[Start of Attachment]

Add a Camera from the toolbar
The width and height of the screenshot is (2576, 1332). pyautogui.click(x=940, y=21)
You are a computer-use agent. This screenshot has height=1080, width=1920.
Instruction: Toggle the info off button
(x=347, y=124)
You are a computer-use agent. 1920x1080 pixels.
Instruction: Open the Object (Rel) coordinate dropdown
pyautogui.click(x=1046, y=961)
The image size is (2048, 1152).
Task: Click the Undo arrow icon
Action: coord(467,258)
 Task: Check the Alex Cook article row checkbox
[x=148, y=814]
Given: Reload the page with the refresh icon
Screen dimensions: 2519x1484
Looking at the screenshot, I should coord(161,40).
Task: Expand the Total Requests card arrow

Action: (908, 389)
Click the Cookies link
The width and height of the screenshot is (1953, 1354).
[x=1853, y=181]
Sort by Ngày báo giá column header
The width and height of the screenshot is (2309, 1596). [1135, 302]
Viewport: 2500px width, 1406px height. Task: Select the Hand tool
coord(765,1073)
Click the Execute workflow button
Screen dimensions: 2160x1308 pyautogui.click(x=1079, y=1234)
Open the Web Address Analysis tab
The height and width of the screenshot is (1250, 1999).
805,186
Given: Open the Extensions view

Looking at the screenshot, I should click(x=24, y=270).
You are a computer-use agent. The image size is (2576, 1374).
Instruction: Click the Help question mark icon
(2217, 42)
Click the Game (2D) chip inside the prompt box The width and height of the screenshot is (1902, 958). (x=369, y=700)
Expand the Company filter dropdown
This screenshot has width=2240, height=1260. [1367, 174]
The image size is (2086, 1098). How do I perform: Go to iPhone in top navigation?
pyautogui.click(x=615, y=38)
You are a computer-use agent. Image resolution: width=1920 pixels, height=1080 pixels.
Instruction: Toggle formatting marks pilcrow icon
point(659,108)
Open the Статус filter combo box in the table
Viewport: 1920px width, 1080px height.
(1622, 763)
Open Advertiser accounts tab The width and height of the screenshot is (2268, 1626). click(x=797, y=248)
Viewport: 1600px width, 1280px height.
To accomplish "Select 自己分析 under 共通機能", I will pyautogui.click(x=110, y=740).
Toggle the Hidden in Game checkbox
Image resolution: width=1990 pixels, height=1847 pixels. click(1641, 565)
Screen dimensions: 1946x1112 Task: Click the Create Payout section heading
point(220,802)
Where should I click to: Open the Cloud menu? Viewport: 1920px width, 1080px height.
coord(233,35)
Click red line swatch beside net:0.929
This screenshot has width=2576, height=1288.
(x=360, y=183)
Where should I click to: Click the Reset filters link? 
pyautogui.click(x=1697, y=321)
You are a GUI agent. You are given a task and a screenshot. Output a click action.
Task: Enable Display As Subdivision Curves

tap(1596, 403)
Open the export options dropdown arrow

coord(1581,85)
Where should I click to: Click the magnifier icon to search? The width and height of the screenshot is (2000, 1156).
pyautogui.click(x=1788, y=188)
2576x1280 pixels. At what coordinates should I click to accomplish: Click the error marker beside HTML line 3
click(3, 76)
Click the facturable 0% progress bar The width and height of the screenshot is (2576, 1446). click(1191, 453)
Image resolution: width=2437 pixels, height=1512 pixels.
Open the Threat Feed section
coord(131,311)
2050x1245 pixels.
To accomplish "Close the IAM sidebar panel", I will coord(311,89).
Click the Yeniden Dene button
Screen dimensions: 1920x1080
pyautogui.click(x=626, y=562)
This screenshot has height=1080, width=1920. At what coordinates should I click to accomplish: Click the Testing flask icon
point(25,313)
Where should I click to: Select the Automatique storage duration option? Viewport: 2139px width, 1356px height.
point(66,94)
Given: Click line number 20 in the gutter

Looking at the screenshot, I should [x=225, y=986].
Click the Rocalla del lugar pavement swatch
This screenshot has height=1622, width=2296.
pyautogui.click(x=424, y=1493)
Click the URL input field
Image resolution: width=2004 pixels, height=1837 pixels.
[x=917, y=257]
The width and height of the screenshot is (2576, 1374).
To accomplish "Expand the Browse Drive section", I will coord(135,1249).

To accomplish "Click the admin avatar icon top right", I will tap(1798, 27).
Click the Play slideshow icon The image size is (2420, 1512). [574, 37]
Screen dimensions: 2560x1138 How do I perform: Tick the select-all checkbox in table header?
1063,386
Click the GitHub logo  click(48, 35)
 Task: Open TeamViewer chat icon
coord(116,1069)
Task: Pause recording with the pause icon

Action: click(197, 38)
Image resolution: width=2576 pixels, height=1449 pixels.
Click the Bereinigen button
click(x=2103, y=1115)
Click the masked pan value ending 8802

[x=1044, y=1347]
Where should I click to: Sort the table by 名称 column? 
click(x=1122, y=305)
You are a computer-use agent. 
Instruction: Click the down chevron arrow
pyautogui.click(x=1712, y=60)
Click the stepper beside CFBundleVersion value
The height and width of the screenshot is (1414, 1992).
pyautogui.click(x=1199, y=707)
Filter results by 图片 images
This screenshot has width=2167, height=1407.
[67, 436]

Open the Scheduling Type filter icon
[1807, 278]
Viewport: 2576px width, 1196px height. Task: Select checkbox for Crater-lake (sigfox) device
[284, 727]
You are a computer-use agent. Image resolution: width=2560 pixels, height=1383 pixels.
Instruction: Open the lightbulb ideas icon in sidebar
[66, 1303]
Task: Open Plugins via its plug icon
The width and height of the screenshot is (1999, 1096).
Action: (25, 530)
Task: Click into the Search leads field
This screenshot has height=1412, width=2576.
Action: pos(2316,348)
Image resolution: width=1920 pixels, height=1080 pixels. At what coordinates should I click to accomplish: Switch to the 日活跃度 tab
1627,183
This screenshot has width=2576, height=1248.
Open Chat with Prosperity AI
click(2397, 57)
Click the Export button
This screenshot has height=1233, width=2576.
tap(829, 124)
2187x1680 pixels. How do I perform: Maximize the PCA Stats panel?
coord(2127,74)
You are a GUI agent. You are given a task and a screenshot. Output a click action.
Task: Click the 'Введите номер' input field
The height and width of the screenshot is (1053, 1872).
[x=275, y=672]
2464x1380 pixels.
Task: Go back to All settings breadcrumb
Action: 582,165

[End of Attachment]

◆ What is being asked
Nothing in the data may change. Give it again in full.

◆ Result of this exercise
Add a Camera from the toolbar
The width and height of the screenshot is (2576, 1332). pyautogui.click(x=940, y=21)
You are a computer-use agent. This screenshot has height=1080, width=1920.
Instruction: Toggle the info off button
(x=347, y=124)
You are a computer-use agent. 1920x1080 pixels.
Instruction: Open the Object (Rel) coordinate dropdown
pyautogui.click(x=1046, y=961)
The image size is (2048, 1152).
Task: Click the Undo arrow icon
Action: coord(467,258)
 Task: Check the Alex Cook article row checkbox
[x=148, y=814]
Given: Reload the page with the refresh icon
Screen dimensions: 2519x1484
Looking at the screenshot, I should coord(161,40).
Task: Expand the Total Requests card arrow

Action: (908, 389)
Click the Cookies link
The width and height of the screenshot is (1953, 1354).
[x=1853, y=181]
Sort by Ngày báo giá column header
The width and height of the screenshot is (2309, 1596). [1135, 302]
Viewport: 2500px width, 1406px height. Task: Select the Hand tool
coord(765,1073)
Click the Execute workflow button
Screen dimensions: 2160x1308 pyautogui.click(x=1079, y=1234)
Open the Web Address Analysis tab
The height and width of the screenshot is (1250, 1999).
805,186
Given: Open the Extensions view

Looking at the screenshot, I should click(x=24, y=270).
You are a computer-use agent. The image size is (2576, 1374).
Instruction: Click the Help question mark icon
(2217, 42)
Click the Game (2D) chip inside the prompt box The width and height of the screenshot is (1902, 958). (x=369, y=700)
Expand the Company filter dropdown
This screenshot has width=2240, height=1260. [1367, 174]
The image size is (2086, 1098). How do I perform: Go to iPhone in top navigation?
pyautogui.click(x=615, y=38)
You are a computer-use agent. Image resolution: width=1920 pixels, height=1080 pixels.
Instruction: Toggle formatting marks pilcrow icon
point(659,108)
Open the Статус filter combo box in the table
Viewport: 1920px width, 1080px height.
(1622, 763)
Open Advertiser accounts tab The width and height of the screenshot is (2268, 1626). click(x=797, y=248)
Viewport: 1600px width, 1280px height.
To accomplish "Select 自己分析 under 共通機能", I will pyautogui.click(x=110, y=740).
Toggle the Hidden in Game checkbox
Image resolution: width=1990 pixels, height=1847 pixels. click(1641, 565)
Screen dimensions: 1946x1112 Task: Click the Create Payout section heading
point(220,802)
Where should I click to: Open the Cloud menu? Viewport: 1920px width, 1080px height.
coord(233,35)
Click red line swatch beside net:0.929
This screenshot has width=2576, height=1288.
(x=360, y=183)
Where should I click to: Click the Reset filters link? 
pyautogui.click(x=1697, y=321)
You are a GUI agent. You are given a task and a screenshot. Output a click action.
Task: Enable Display As Subdivision Curves

tap(1596, 403)
Open the export options dropdown arrow

coord(1581,85)
Where should I click to: Click the magnifier icon to search? The width and height of the screenshot is (2000, 1156).
pyautogui.click(x=1788, y=188)
2576x1280 pixels. At what coordinates should I click to accomplish: Click the error marker beside HTML line 3
click(3, 76)
Click the facturable 0% progress bar The width and height of the screenshot is (2576, 1446). click(1191, 453)
Image resolution: width=2437 pixels, height=1512 pixels.
Open the Threat Feed section
coord(131,311)
2050x1245 pixels.
To accomplish "Close the IAM sidebar panel", I will coord(311,89).
Click the Yeniden Dene button
Screen dimensions: 1920x1080
pyautogui.click(x=626, y=562)
This screenshot has height=1080, width=1920. At what coordinates should I click to accomplish: Click the Testing flask icon
point(25,313)
Where should I click to: Select the Automatique storage duration option? Viewport: 2139px width, 1356px height.
point(66,94)
Given: Click line number 20 in the gutter

Looking at the screenshot, I should [x=225, y=986].
Click the Rocalla del lugar pavement swatch
This screenshot has height=1622, width=2296.
pyautogui.click(x=424, y=1493)
Click the URL input field
Image resolution: width=2004 pixels, height=1837 pixels.
[x=917, y=257]
The width and height of the screenshot is (2576, 1374).
To accomplish "Expand the Browse Drive section", I will coord(135,1249).

To accomplish "Click the admin avatar icon top right", I will tap(1798, 27).
Click the Play slideshow icon The image size is (2420, 1512). [574, 37]
Screen dimensions: 2560x1138 How do I perform: Tick the select-all checkbox in table header?
1063,386
Click the GitHub logo  click(48, 35)
 Task: Open TeamViewer chat icon
coord(116,1069)
Task: Pause recording with the pause icon

Action: click(197, 38)
Image resolution: width=2576 pixels, height=1449 pixels.
Click the Bereinigen button
click(x=2103, y=1115)
Click the masked pan value ending 8802

[x=1044, y=1347]
Where should I click to: Sort the table by 名称 column? 
click(x=1122, y=305)
You are a computer-use agent. 
Instruction: Click the down chevron arrow
pyautogui.click(x=1712, y=60)
Click the stepper beside CFBundleVersion value
The height and width of the screenshot is (1414, 1992).
pyautogui.click(x=1199, y=707)
Filter results by 图片 images
This screenshot has width=2167, height=1407.
[67, 436]

Open the Scheduling Type filter icon
[1807, 278]
Viewport: 2576px width, 1196px height. Task: Select checkbox for Crater-lake (sigfox) device
[284, 727]
You are a computer-use agent. Image resolution: width=2560 pixels, height=1383 pixels.
Instruction: Open the lightbulb ideas icon in sidebar
[66, 1303]
Task: Open Plugins via its plug icon
The width and height of the screenshot is (1999, 1096).
Action: (25, 530)
Task: Click into the Search leads field
This screenshot has height=1412, width=2576.
Action: pos(2316,348)
Image resolution: width=1920 pixels, height=1080 pixels. At what coordinates should I click to accomplish: Switch to the 日活跃度 tab
1627,183
This screenshot has width=2576, height=1248.
Open Chat with Prosperity AI
click(2397, 57)
Click the Export button
This screenshot has height=1233, width=2576.
tap(829, 124)
2187x1680 pixels. How do I perform: Maximize the PCA Stats panel?
coord(2127,74)
You are a GUI agent. You are given a task and a screenshot. Output a click action.
Task: Click the 'Введите номер' input field
The height and width of the screenshot is (1053, 1872).
[x=275, y=672]
2464x1380 pixels.
Task: Go back to All settings breadcrumb
Action: 582,165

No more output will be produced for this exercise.